### Assigned task
Only the lines from the line containing "The width and" to the end of the entries, both included, belong in your answer, and each must match exactly.

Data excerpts
%%
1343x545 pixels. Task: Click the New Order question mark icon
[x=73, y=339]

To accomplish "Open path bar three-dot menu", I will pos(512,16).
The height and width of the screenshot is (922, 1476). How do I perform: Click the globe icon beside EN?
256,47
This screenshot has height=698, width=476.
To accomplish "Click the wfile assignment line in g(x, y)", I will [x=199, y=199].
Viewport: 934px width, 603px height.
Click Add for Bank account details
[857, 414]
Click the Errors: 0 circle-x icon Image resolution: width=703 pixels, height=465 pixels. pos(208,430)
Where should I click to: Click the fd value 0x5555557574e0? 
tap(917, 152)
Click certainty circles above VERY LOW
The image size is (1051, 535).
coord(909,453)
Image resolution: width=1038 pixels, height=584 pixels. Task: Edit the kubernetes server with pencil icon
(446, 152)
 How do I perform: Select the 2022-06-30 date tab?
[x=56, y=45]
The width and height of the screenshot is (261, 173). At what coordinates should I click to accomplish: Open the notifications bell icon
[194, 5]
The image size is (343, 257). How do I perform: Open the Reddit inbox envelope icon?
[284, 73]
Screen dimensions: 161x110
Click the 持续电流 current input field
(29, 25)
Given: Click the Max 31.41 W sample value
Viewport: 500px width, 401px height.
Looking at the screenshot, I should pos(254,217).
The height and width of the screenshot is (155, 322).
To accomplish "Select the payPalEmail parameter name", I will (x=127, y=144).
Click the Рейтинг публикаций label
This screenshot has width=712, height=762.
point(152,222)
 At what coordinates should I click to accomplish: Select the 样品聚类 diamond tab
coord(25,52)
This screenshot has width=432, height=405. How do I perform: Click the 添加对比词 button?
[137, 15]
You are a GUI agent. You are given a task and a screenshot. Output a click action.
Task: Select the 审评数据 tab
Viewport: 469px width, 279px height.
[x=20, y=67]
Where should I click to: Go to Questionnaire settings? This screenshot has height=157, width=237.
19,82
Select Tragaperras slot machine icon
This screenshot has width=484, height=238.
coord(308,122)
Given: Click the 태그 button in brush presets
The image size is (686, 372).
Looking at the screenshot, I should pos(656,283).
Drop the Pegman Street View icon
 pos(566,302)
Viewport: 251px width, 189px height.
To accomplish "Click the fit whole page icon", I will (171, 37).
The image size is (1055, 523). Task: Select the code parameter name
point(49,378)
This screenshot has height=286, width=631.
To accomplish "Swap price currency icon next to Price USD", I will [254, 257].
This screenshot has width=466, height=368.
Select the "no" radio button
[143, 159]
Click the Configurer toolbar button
%%
### Result of this task
The width and height of the screenshot is (261, 173). At what coordinates should I click to accomplish: Open the notifications bell icon
[194, 5]
The image size is (343, 257). How do I perform: Open the Reddit inbox envelope icon?
[284, 73]
Screen dimensions: 161x110
Click the 持续电流 current input field
(29, 25)
Given: Click the Max 31.41 W sample value
Viewport: 500px width, 401px height.
Looking at the screenshot, I should pos(254,217).
The height and width of the screenshot is (155, 322).
To accomplish "Select the payPalEmail parameter name", I will (x=127, y=144).
Click the Рейтинг публикаций label
This screenshot has width=712, height=762.
point(152,222)
 At what coordinates should I click to accomplish: Select the 样品聚类 diamond tab
coord(25,52)
This screenshot has width=432, height=405. How do I perform: Click the 添加对比词 button?
[137, 15]
You are a GUI agent. You are given a task and a screenshot. Output a click action.
Task: Select the 审评数据 tab
Viewport: 469px width, 279px height.
[x=20, y=67]
Where should I click to: Go to Questionnaire settings? This screenshot has height=157, width=237.
19,82
Select Tragaperras slot machine icon
This screenshot has width=484, height=238.
coord(308,122)
Given: Click the 태그 button in brush presets
The image size is (686, 372).
Looking at the screenshot, I should pos(656,283).
Drop the Pegman Street View icon
 pos(566,302)
Viewport: 251px width, 189px height.
To accomplish "Click the fit whole page icon", I will (171, 37).
The image size is (1055, 523). Task: Select the code parameter name
point(49,378)
This screenshot has height=286, width=631.
To accomplish "Swap price currency icon next to Price USD", I will [254, 257].
This screenshot has width=466, height=368.
Select the "no" radio button
[143, 159]
Click the Configurer toolbar button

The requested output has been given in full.